Monday, July 25, 2011

Maybe the Word "Sanctuary" Doesn't Mean What I Think It Means

Leasing allowed in oyster sanctuaries
The Maryland Department of Natural Resources is preparing to open up areas within newly established oyster sanctuaries for aquaculture leasing.

More information should be available soon, said Mike Naylor, DNR shellfish program director, that will let watermen and others lay claim to waters within the state's thousands of sanctuary acres. The state has pushed to shift the dwindling oyster harvest from public bars to aquaculture, in which watermen grow their own oysters, either on the water's bottom or in floating cages.

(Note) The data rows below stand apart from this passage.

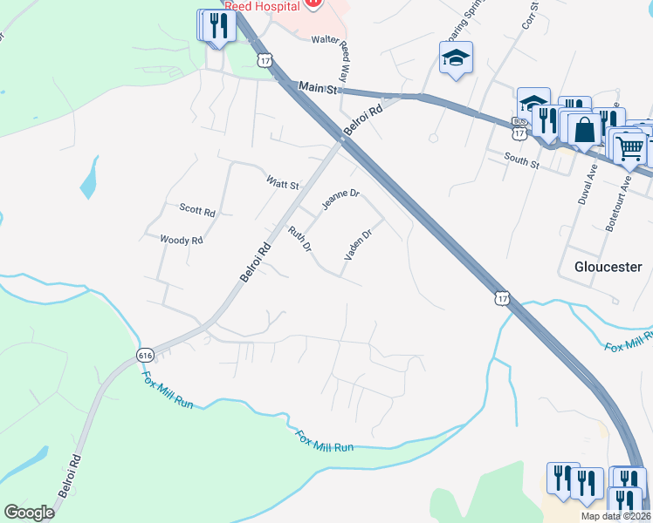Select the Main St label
click(x=317, y=87)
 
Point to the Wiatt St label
click(x=283, y=185)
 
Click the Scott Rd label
click(x=196, y=210)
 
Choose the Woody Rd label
click(x=182, y=240)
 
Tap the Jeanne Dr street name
click(x=340, y=200)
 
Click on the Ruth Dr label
click(x=300, y=238)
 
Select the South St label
click(x=522, y=159)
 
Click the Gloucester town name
click(x=608, y=267)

"A lot of our sanctuaries already have leases in them," Naylor said. Existing leases, like two within the St. Mary's River, were grandfathered into an oyster management plan that went into effect last year.

A change in the law this year will allow for new leases within certain areas of oyster sanctuaries.

Naylor said it was never the state's intention to stop people from raising oysters and harvesting their own within a sanctuary. Throughout the oyster management plan, sanctuaries are often defined as prohibiting the harvesting of wild oysters.

About 24 percent of what the state deemed as the remaining quality habitat for oysters was mapped out as sanctuaries under the new plan, making the areas off limits to public harvest.
While I'm all for oyster aquaculture in Chesapeake Bay, I think that a sanctuary should be some place where native oysters are allowed to grow unmolested, not a place where watermen set out their cages to grow oysters for harvest, or to lay oysters on the bottom for growth and subsequent harvest.